_Task description_.
Output the records that follow, with every character intact.

_Stored data entries_.

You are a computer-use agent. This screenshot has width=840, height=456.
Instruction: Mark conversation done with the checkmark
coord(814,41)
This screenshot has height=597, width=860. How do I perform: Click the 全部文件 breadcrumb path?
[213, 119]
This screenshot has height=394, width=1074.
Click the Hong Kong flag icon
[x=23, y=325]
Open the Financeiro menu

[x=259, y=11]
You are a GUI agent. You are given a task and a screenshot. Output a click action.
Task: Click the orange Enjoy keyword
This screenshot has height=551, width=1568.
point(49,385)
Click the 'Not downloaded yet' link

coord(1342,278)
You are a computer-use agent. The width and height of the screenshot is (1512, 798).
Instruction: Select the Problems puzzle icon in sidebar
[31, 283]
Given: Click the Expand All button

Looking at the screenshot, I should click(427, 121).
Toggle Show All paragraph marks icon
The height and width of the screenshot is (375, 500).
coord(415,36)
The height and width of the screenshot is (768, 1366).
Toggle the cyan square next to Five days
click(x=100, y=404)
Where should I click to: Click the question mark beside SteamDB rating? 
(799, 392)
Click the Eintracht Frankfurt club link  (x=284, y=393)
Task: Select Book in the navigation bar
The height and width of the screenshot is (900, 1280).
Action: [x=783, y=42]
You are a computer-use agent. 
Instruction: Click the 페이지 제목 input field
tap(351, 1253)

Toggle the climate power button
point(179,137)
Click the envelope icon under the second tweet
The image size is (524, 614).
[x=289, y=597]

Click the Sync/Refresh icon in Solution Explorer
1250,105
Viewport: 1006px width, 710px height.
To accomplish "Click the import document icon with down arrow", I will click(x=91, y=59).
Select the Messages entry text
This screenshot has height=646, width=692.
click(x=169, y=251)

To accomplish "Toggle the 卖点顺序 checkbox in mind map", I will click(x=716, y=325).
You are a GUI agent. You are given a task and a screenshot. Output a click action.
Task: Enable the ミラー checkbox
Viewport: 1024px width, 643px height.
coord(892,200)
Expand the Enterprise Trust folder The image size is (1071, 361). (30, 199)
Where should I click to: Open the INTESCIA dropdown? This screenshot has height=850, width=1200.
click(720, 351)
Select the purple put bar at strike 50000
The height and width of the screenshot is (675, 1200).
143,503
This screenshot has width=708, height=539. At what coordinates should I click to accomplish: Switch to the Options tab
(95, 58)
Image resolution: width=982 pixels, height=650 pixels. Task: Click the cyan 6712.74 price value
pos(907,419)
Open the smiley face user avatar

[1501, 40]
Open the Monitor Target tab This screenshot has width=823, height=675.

_Response to this exercise_.
You are a computer-use agent. This screenshot has width=840, height=456.
Instruction: Mark conversation done with the checkmark
coord(814,41)
This screenshot has height=597, width=860. How do I perform: Click the 全部文件 breadcrumb path?
[213, 119]
This screenshot has height=394, width=1074.
Click the Hong Kong flag icon
[x=23, y=325]
Open the Financeiro menu

[x=259, y=11]
You are a GUI agent. You are given a task and a screenshot. Output a click action.
Task: Click the orange Enjoy keyword
This screenshot has height=551, width=1568.
point(49,385)
Click the 'Not downloaded yet' link

coord(1342,278)
You are a computer-use agent. The width and height of the screenshot is (1512, 798).
Instruction: Select the Problems puzzle icon in sidebar
[31, 283]
Given: Click the Expand All button

Looking at the screenshot, I should click(427, 121).
Toggle Show All paragraph marks icon
The height and width of the screenshot is (375, 500).
coord(415,36)
The height and width of the screenshot is (768, 1366).
Toggle the cyan square next to Five days
click(x=100, y=404)
Where should I click to: Click the question mark beside SteamDB rating? 
(799, 392)
Click the Eintracht Frankfurt club link  (x=284, y=393)
Task: Select Book in the navigation bar
The height and width of the screenshot is (900, 1280).
Action: [x=783, y=42]
You are a computer-use agent. 
Instruction: Click the 페이지 제목 input field
tap(351, 1253)

Toggle the climate power button
point(179,137)
Click the envelope icon under the second tweet
The image size is (524, 614).
[x=289, y=597]

Click the Sync/Refresh icon in Solution Explorer
1250,105
Viewport: 1006px width, 710px height.
To accomplish "Click the import document icon with down arrow", I will click(x=91, y=59).
Select the Messages entry text
This screenshot has height=646, width=692.
click(x=169, y=251)

To accomplish "Toggle the 卖点顺序 checkbox in mind map", I will click(x=716, y=325).
You are a GUI agent. You are given a task and a screenshot. Output a click action.
Task: Enable the ミラー checkbox
Viewport: 1024px width, 643px height.
coord(892,200)
Expand the Enterprise Trust folder The image size is (1071, 361). (30, 199)
Where should I click to: Open the INTESCIA dropdown? This screenshot has height=850, width=1200.
click(720, 351)
Select the purple put bar at strike 50000
The height and width of the screenshot is (675, 1200).
143,503
This screenshot has width=708, height=539. At what coordinates should I click to accomplish: Switch to the Options tab
(95, 58)
Image resolution: width=982 pixels, height=650 pixels. Task: Click the cyan 6712.74 price value
pos(907,419)
Open the smiley face user avatar

[1501, 40]
Open the Monitor Target tab This screenshot has width=823, height=675.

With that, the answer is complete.